L’Anfiteatro Flavio non si muove.
È lì da quasi duemila anni, con le arcate larghe e la pietra che ha cambiato colore col tempo. Fermo, immobile. Quasi a dire “io da qui non mi sposto”
È stato costruito quando Pozzuoli non era una periferia, ma uno dei centri più importanti del Mediterraneo. Il porto era tra i più attivi dell’Impero. Le navi arrivavano cariche di grano, vino, merci. Roma era lontana, ma qui passava una parte decisiva della sua economia.
In quel contesto nasce l’anfiteatro.
Non solo per ospitare spettacoli, ma per affermare una presenza. Era un segno di potere. Un modo per dire che Pozzuoli aveva peso, risorse, ambizione.
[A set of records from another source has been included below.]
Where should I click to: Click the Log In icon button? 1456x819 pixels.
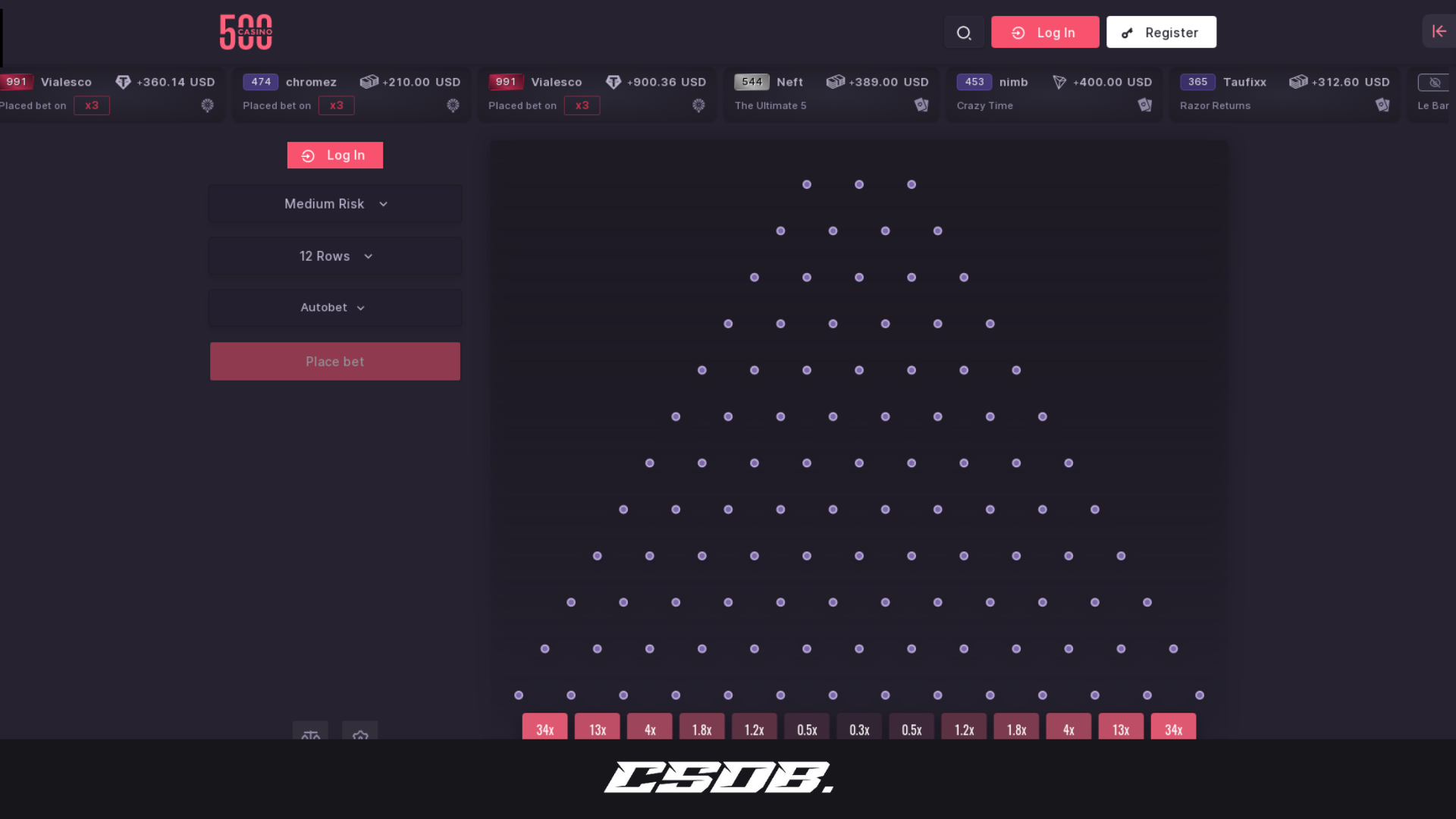click(1018, 32)
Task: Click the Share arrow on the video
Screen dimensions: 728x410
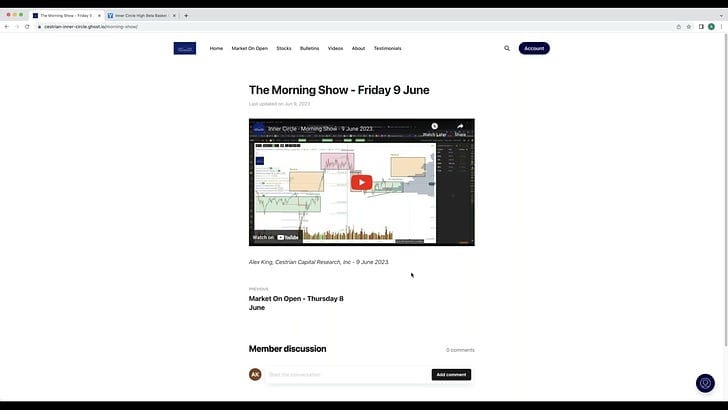Action: (x=460, y=126)
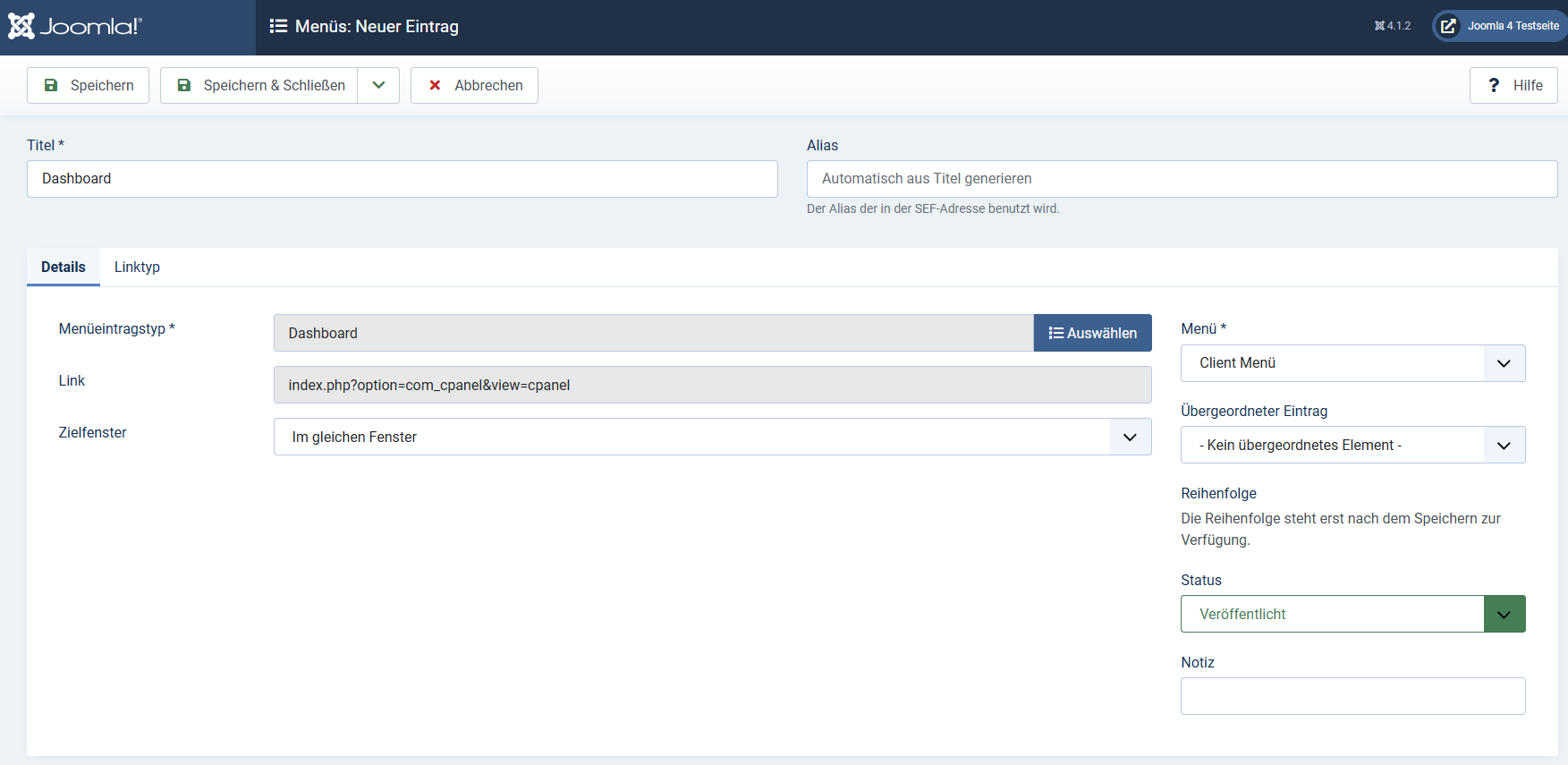This screenshot has width=1568, height=765.
Task: Click the floppy disk icon on Speichern
Action: tap(51, 85)
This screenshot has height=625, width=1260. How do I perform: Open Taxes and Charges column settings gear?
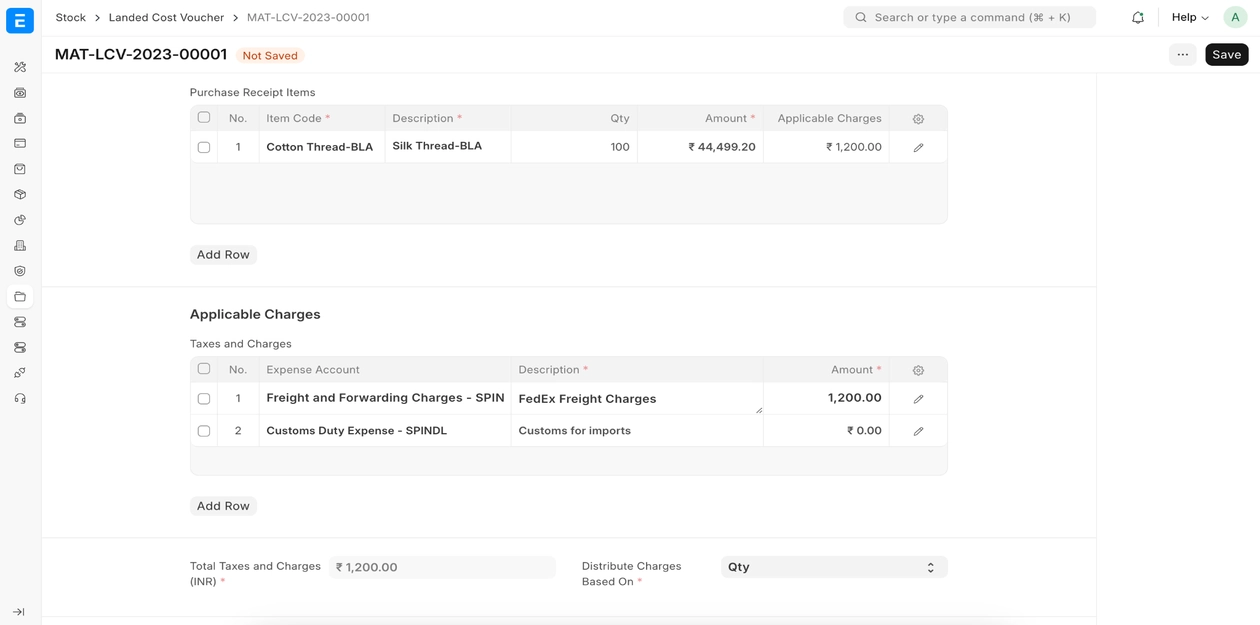918,370
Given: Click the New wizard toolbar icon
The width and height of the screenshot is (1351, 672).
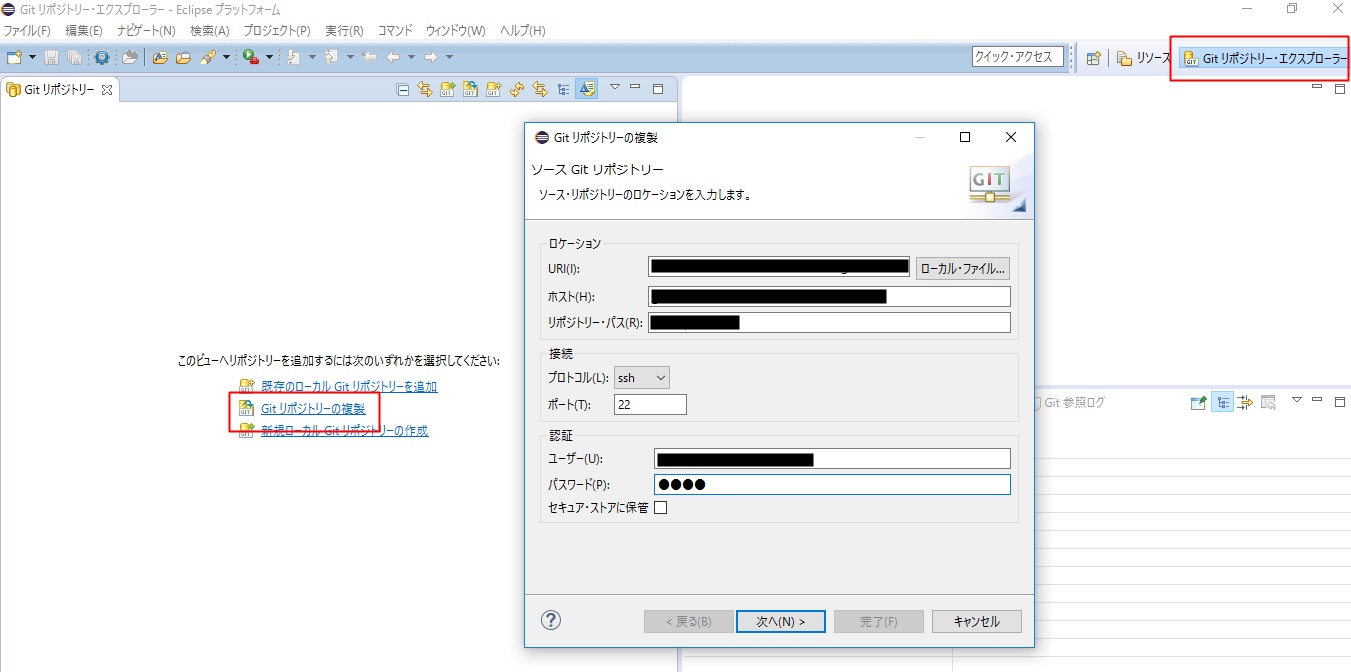Looking at the screenshot, I should tap(14, 58).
La pietra, in epoca romana, era un linguaggio chiaro. Non spiegava: mostrava.
Sotto l’arena, nei sotterranei ancora oggi visitabili, uomini e animali aspettavano il loro turno. Meccanismi, botole, carrucole. Sopra, il pubblico assisteva. L’ordine era netto: chi guardava e chi veniva guardato. Il potere si mostrava senza mediazioni.
La tradizione racconta che proprio qui fu portato San Gennaro. Condannato ad essere sbranato. Le belve, però, non lo toccarono. Rimasero ferme. È un episodio che si racconta, da secoli fa parte della memoria del luogo, e noi puteolani sistematicamente lo raccontiamo
Poi l’Impero si è dissolto.
Le rotte hanno cambiato direzione.
Il centro del mondo si è spostato altrove.
Per lunghi periodi non è stato né monumento, né attrazione. È stato semplicemente spazio. I contadini entravano con le capre. Le facevano pascolare tra le arcate, dove un tempo sedeva il pubblico. L’erba cresceva tra le pietre.
È un’immagine che dice molto di questa città: ciò che nasce come simbolo di potere, col tempo si integra nella vita quotidiana. Senza solennità.
L’anfiteatro è rimasto.
Ha visto la città restringersi e riallargarsi. Ha visto periodi di prosperità e fasi di silenzio. Ha visto il mare avanzare e ritirarsi con il bradisismo. Ha visto interi quartieri cambiare volto.
Oggi i puteolani gli passano accanto ogni giorno. Non sempre lo osservano davvero. È diventato parte del paesaggio, come una presenza familiare che non richiede più spiegazioni.
Quando qualcosa resiste così a lungo, smette di stupire. Diventa un riferimento.
L’anfiteatro continua a stare lì
E forse la sua forza non è l’immobilità.
È l’aver attraversato tutto questo senza scomparire. Restare, qui, non significa non cambiare.